Work to complete »
Every line below that mentions the word "will" should be copied out.

START Listed records

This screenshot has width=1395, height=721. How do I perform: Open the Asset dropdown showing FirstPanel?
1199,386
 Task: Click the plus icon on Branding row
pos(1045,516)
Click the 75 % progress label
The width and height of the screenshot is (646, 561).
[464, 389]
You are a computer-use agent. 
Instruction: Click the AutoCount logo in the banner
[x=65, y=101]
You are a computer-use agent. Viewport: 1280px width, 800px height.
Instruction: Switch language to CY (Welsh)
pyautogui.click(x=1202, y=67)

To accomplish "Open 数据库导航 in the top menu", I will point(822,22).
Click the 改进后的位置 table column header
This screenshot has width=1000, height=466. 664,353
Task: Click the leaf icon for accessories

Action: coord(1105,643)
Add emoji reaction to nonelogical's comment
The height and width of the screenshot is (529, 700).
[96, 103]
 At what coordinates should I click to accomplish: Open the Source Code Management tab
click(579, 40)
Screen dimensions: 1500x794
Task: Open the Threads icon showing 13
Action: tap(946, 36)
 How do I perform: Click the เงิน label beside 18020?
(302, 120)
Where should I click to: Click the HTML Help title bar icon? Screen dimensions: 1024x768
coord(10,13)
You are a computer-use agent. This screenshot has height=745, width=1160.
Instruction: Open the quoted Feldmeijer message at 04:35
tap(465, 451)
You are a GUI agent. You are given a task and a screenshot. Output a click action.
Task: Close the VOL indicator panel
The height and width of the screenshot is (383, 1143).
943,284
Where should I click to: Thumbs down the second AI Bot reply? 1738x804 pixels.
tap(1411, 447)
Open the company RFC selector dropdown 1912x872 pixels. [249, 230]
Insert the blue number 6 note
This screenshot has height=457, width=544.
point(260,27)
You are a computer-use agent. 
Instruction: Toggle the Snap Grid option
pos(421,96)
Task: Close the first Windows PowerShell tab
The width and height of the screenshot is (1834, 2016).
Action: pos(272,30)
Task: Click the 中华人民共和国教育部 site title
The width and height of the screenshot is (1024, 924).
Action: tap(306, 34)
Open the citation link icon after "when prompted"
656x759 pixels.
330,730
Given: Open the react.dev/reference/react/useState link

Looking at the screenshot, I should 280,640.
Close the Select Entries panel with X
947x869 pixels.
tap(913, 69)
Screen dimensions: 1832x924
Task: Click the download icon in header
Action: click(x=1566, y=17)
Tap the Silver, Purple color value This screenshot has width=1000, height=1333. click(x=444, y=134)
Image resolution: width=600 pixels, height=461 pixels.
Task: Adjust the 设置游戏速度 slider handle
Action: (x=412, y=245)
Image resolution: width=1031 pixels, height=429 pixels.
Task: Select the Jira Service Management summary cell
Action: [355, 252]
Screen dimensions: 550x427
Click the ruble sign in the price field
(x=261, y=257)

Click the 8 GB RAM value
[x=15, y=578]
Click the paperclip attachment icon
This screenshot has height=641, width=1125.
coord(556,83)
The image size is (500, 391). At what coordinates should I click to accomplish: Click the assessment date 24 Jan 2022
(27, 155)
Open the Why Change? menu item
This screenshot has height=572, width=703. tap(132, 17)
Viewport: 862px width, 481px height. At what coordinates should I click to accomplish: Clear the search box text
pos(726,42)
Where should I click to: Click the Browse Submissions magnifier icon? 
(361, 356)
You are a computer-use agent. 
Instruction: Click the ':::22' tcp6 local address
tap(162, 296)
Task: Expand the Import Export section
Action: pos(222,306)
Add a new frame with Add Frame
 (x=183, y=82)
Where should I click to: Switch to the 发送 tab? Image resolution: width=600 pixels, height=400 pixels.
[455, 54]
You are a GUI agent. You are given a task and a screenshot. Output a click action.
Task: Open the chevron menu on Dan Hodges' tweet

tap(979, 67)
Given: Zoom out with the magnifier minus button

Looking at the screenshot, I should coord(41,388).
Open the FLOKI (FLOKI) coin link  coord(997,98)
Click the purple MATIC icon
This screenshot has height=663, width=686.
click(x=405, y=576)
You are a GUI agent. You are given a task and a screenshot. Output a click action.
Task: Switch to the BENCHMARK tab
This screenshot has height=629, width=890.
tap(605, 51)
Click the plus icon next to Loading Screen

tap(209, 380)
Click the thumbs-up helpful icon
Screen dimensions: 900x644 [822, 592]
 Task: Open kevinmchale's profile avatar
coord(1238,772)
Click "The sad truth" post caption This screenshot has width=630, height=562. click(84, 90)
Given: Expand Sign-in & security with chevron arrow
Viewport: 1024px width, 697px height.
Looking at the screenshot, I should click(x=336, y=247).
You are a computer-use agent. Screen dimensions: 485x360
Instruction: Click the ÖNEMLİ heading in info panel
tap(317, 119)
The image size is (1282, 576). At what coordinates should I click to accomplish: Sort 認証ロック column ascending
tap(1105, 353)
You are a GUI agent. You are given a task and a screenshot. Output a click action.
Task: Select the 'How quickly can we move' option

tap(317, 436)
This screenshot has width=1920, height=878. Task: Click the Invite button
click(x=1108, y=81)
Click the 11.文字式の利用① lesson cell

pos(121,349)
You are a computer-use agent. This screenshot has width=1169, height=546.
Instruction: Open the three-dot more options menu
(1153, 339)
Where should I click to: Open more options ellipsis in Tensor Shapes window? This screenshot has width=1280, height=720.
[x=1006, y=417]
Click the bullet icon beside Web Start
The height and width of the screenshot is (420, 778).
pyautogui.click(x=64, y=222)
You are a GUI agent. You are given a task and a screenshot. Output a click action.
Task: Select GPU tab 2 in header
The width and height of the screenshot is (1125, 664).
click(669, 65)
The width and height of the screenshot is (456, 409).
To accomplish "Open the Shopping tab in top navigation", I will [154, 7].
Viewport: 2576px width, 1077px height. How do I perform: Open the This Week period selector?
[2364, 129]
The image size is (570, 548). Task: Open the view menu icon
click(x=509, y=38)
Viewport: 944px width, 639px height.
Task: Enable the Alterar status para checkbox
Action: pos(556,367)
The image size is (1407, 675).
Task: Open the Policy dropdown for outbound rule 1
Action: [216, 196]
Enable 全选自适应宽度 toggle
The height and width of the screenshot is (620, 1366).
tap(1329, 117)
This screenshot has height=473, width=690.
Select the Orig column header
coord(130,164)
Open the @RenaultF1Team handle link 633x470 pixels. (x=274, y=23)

END Listed records

Task output »
To accomplish "Open 数据库导航 in the top menu", I will point(822,22).
To accomplish "Open the Shopping tab in top navigation", I will [154, 7].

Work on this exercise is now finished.